Please reproduce the data in its entirety, word for word.
□ □ □ □ □ □ □
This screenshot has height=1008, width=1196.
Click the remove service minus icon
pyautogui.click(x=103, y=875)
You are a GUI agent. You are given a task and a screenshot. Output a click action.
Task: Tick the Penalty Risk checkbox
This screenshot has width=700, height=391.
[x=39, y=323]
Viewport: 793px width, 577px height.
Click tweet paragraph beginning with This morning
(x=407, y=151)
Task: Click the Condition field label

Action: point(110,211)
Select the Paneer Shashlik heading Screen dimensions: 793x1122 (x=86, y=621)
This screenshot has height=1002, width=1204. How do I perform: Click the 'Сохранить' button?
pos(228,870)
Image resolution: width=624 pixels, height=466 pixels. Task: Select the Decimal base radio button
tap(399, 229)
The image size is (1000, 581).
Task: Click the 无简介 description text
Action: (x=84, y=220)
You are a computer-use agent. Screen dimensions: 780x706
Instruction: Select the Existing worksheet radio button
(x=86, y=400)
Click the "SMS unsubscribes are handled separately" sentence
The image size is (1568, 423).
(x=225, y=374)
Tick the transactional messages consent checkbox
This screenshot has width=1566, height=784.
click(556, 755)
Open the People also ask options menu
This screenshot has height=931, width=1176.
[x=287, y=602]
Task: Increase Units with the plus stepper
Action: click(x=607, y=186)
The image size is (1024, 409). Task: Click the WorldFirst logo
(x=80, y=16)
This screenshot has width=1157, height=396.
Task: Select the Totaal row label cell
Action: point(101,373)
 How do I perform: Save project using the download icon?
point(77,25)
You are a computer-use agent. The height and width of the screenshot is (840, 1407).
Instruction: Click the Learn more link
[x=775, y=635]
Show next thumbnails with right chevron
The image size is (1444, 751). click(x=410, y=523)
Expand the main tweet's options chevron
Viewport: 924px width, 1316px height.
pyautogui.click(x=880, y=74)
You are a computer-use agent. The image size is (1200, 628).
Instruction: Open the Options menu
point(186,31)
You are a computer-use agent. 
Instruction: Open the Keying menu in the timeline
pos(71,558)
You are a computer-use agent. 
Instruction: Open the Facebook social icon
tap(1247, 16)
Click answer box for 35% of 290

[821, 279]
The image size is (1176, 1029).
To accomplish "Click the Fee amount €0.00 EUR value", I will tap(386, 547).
□ □ □ □ □ □ □
→ Result below
This screenshot has height=1008, width=1196.
Click the remove service minus icon
pyautogui.click(x=103, y=875)
You are a GUI agent. You are given a task and a screenshot. Output a click action.
Task: Tick the Penalty Risk checkbox
This screenshot has width=700, height=391.
[x=39, y=323]
Viewport: 793px width, 577px height.
Click tweet paragraph beginning with This morning
(x=407, y=151)
Task: Click the Condition field label

Action: point(110,211)
Select the Paneer Shashlik heading Screen dimensions: 793x1122 (x=86, y=621)
This screenshot has height=1002, width=1204. How do I perform: Click the 'Сохранить' button?
pos(228,870)
Image resolution: width=624 pixels, height=466 pixels. Task: Select the Decimal base radio button
tap(399, 229)
The image size is (1000, 581).
Task: Click the 无简介 description text
Action: (x=84, y=220)
You are a computer-use agent. Screen dimensions: 780x706
Instruction: Select the Existing worksheet radio button
(x=86, y=400)
Click the "SMS unsubscribes are handled separately" sentence
The image size is (1568, 423).
(x=225, y=374)
Tick the transactional messages consent checkbox
This screenshot has width=1566, height=784.
click(556, 755)
Open the People also ask options menu
This screenshot has height=931, width=1176.
[x=287, y=602]
Task: Increase Units with the plus stepper
Action: click(x=607, y=186)
The image size is (1024, 409). Task: Click the WorldFirst logo
(x=80, y=16)
This screenshot has width=1157, height=396.
Task: Select the Totaal row label cell
Action: point(101,373)
 How do I perform: Save project using the download icon?
point(77,25)
You are a computer-use agent. The height and width of the screenshot is (840, 1407).
Instruction: Click the Learn more link
[x=775, y=635]
Show next thumbnails with right chevron
The image size is (1444, 751). click(x=410, y=523)
Expand the main tweet's options chevron
Viewport: 924px width, 1316px height.
pyautogui.click(x=880, y=74)
You are a computer-use agent. The image size is (1200, 628).
Instruction: Open the Options menu
point(186,31)
You are a computer-use agent. 
Instruction: Open the Keying menu in the timeline
pos(71,558)
You are a computer-use agent. 
Instruction: Open the Facebook social icon
tap(1247, 16)
Click answer box for 35% of 290

[821, 279]
The image size is (1176, 1029).
To accomplish "Click the Fee amount €0.00 EUR value", I will tap(386, 547).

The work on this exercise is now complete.